Records from a data collection:
● ● ● ● ●

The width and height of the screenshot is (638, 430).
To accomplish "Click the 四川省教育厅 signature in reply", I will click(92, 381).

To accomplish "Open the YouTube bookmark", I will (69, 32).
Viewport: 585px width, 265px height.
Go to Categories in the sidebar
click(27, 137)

● ● ● ● ●

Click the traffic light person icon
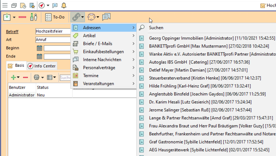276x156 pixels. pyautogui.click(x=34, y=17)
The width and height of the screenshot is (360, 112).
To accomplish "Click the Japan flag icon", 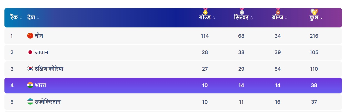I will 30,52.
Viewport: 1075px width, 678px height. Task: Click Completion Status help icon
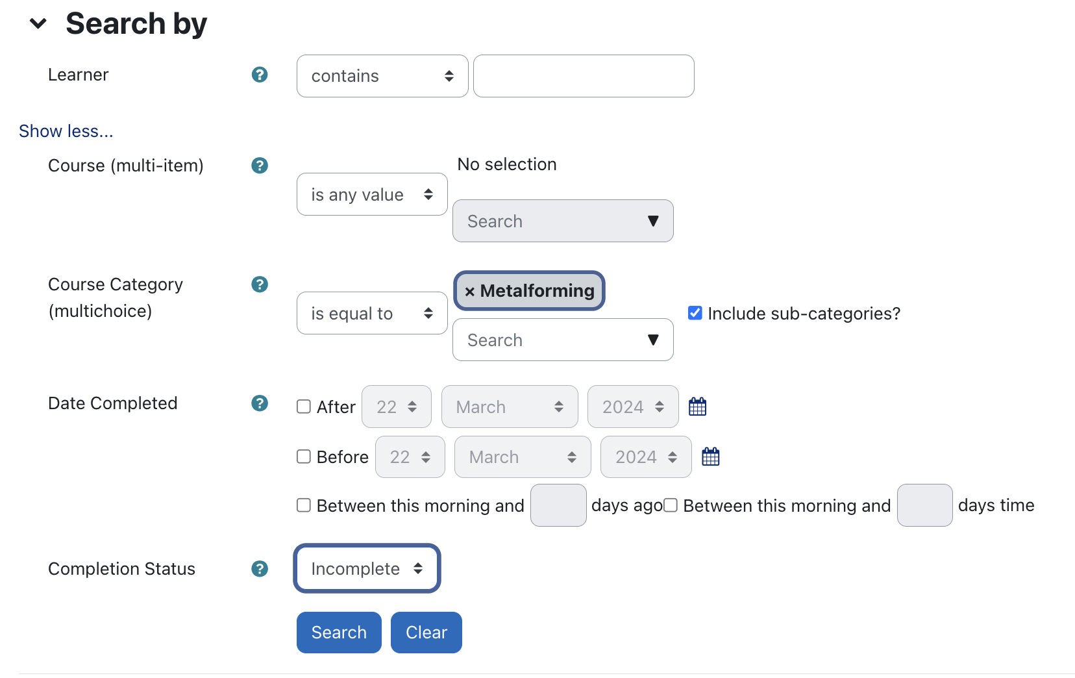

● ● ● ● ●

* TASK OBJECTIVE
Lay out the lines of the material starting at the line containing "will (69, 32)." and ending at the line containing "click(27, 137)" as a JSON list of strings, one string per line. Leave out blank lines.

* EXERCISE SOLUTION
[
  "To accomplish \"Open the YouTube bookmark\", I will (69, 32).",
  "Viewport: 585px width, 265px height.",
  "Go to Categories in the sidebar",
  "click(27, 137)"
]